Bob Marley, una figura a la que siempre, de alguna manera, le había esquivado, se me presentó hoy en lo más cercano que tuve a una epifanía, en la soledad de este Sábado veraniego. Me sentía frustrado y solo, y aún no recuerdo cómo ni por qué es que terminé escuchando uno de sus discos: fue como si alguien lo hubiera puesto en mis manos, y ni bien comenzó a sonar la primer canción, me sentí mucho mejor.
Bob Marley era una persona con
brillo propio. Un iluminado, y no sólo intelectualmente hablando: él era brillante por su visión sobre el mundo, sobre la vida en sí misma. Era
un profeta en su tierra, y su sermón trascendió las fronteras de su nación. Después
de todo, la nación no era más que un sueño, una ilusión: una utopía. La realidad
era otra, la tierra prometida había quedado lejos, pero el camino seguía ahí.

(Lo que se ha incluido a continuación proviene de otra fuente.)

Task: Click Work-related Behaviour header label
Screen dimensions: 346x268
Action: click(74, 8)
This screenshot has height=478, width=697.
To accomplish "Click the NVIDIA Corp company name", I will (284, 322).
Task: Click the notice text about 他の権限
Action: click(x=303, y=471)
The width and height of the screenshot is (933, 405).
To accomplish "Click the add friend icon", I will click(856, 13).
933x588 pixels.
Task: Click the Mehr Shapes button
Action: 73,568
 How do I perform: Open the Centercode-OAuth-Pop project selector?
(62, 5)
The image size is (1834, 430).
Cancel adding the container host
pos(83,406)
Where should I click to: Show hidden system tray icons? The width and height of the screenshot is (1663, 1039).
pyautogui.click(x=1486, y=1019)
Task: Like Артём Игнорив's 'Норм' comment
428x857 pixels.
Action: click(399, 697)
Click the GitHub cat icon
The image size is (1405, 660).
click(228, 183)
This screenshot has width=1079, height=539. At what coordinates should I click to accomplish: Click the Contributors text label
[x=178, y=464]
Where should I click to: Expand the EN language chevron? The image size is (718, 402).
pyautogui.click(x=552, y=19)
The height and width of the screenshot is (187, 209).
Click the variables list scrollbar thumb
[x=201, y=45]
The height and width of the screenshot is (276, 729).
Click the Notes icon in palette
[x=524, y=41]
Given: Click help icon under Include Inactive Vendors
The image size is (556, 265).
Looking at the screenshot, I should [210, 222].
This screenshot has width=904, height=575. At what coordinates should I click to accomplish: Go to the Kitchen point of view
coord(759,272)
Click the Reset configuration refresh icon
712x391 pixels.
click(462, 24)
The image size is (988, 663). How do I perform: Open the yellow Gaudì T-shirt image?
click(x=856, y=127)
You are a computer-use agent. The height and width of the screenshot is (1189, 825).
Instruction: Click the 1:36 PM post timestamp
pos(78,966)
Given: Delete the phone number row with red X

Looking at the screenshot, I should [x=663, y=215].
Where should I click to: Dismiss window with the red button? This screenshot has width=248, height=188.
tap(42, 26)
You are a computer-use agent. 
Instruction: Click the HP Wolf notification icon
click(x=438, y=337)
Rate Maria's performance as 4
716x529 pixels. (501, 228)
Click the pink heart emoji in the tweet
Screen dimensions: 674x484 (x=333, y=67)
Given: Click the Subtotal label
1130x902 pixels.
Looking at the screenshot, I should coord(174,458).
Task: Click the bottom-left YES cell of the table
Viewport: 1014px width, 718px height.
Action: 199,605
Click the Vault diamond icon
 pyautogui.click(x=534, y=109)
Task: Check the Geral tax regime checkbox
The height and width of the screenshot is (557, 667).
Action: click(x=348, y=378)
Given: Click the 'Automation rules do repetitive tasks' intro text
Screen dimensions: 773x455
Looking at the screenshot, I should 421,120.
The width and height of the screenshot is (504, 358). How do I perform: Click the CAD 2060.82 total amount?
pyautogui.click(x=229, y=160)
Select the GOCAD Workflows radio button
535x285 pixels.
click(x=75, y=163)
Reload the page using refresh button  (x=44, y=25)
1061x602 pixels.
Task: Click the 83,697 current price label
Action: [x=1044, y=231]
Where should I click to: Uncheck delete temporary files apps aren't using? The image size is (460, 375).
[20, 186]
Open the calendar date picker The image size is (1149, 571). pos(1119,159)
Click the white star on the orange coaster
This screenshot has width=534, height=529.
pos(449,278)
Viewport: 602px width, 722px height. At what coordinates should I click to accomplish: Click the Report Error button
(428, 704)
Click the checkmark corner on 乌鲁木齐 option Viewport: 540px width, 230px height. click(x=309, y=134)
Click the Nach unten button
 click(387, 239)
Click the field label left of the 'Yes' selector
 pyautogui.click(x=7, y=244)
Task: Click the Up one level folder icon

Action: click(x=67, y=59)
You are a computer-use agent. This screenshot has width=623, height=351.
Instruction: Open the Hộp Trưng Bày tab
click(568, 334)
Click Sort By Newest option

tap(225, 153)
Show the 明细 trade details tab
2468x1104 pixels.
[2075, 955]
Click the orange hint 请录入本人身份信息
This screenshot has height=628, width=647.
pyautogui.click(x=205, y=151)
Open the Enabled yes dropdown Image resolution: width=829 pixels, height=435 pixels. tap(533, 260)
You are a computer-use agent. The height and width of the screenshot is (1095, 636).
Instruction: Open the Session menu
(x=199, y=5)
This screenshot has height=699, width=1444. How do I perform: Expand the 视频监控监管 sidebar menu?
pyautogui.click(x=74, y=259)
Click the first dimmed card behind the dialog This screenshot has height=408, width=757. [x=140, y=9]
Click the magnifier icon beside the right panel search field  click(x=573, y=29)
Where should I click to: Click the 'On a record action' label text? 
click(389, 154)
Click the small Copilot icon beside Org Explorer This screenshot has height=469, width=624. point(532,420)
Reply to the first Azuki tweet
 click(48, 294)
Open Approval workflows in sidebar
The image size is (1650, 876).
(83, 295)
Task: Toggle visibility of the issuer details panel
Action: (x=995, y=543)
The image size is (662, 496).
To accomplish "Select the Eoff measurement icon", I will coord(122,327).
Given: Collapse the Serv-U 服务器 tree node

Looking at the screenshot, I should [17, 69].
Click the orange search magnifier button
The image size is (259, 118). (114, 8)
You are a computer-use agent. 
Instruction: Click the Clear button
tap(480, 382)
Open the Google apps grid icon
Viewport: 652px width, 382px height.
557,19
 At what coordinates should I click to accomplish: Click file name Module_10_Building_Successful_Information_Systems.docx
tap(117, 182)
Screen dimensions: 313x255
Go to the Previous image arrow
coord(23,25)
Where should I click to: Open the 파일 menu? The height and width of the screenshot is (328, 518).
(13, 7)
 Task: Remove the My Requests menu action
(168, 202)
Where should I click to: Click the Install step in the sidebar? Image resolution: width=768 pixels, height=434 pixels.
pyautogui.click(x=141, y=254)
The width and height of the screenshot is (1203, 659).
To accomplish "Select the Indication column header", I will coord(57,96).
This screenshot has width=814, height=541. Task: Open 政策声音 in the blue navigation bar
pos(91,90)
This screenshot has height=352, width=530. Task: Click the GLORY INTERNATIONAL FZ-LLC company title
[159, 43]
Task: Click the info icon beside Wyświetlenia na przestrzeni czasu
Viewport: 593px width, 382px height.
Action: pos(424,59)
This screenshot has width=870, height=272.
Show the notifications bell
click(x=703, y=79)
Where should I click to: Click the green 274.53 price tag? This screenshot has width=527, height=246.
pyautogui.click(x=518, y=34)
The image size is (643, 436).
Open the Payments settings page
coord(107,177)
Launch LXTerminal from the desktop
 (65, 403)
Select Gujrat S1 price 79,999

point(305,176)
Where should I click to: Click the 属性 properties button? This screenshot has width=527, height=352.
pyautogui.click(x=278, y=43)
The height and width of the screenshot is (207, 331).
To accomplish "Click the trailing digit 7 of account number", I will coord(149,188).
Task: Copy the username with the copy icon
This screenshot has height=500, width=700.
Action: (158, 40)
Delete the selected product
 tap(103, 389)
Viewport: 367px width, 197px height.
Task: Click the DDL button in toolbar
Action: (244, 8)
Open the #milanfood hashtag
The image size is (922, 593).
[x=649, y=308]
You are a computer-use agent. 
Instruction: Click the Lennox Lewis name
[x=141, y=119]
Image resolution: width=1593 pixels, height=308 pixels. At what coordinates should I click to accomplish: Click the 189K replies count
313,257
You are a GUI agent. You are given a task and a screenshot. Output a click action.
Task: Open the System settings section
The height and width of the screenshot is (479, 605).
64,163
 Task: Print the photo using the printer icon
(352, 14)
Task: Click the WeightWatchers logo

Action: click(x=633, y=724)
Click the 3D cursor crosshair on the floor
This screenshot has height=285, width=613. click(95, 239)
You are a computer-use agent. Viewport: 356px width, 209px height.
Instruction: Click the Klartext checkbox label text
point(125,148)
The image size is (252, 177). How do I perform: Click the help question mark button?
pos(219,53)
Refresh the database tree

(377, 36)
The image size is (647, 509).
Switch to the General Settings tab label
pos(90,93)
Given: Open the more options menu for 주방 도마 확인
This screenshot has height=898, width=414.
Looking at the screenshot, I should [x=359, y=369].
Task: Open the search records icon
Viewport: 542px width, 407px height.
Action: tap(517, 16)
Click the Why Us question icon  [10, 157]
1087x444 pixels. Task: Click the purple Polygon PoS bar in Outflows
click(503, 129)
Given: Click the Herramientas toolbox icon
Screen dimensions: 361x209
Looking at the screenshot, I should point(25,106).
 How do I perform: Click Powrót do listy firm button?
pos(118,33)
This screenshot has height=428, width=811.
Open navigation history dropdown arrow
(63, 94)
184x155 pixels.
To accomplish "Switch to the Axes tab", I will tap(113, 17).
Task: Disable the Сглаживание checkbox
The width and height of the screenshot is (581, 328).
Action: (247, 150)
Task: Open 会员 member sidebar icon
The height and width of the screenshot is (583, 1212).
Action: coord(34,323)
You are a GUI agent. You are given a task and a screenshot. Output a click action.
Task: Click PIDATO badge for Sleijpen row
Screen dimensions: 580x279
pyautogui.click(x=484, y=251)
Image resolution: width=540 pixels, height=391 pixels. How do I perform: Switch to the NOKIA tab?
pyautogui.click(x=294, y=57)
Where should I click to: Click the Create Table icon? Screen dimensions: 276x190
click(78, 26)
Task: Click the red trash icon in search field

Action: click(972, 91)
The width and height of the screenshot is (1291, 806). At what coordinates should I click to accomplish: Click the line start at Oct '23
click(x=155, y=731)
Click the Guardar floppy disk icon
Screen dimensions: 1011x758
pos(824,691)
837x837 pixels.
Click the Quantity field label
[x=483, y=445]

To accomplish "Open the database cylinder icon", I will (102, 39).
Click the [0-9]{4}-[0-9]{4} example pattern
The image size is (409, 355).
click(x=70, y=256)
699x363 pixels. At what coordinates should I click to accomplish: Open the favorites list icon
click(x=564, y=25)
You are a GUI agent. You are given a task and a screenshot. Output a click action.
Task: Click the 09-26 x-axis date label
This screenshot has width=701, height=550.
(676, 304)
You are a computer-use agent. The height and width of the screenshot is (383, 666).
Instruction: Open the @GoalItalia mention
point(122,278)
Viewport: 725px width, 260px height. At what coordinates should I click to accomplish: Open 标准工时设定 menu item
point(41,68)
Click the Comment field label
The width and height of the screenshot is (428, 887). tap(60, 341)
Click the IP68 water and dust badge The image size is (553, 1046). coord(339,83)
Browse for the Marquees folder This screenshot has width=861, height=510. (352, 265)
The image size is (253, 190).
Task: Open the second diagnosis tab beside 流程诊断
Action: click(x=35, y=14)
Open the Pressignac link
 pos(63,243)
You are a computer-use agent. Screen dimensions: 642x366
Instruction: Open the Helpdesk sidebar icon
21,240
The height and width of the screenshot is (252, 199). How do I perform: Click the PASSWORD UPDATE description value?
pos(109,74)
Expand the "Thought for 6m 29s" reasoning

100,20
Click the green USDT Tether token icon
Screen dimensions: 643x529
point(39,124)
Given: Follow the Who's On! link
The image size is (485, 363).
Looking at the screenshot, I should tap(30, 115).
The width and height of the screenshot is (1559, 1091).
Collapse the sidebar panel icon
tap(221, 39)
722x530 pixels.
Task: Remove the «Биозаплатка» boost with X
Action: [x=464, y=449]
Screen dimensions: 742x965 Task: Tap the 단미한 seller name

Sigue
ahí para todo aquel que esté dispuesto a transitarlo. El dolor es solo relativo;
Bob Marley mató al sheriff, pero no al ayudante; perdió buenos amigos en el
camino y le pide a su chica que no llore, que no derrame ni una lágrima. Sus pies
son su carruaje y su miedo; coraje. Todo lo que tiene son canciones de
redención: el amor es uno sólo y nunca nos va a dejar solos.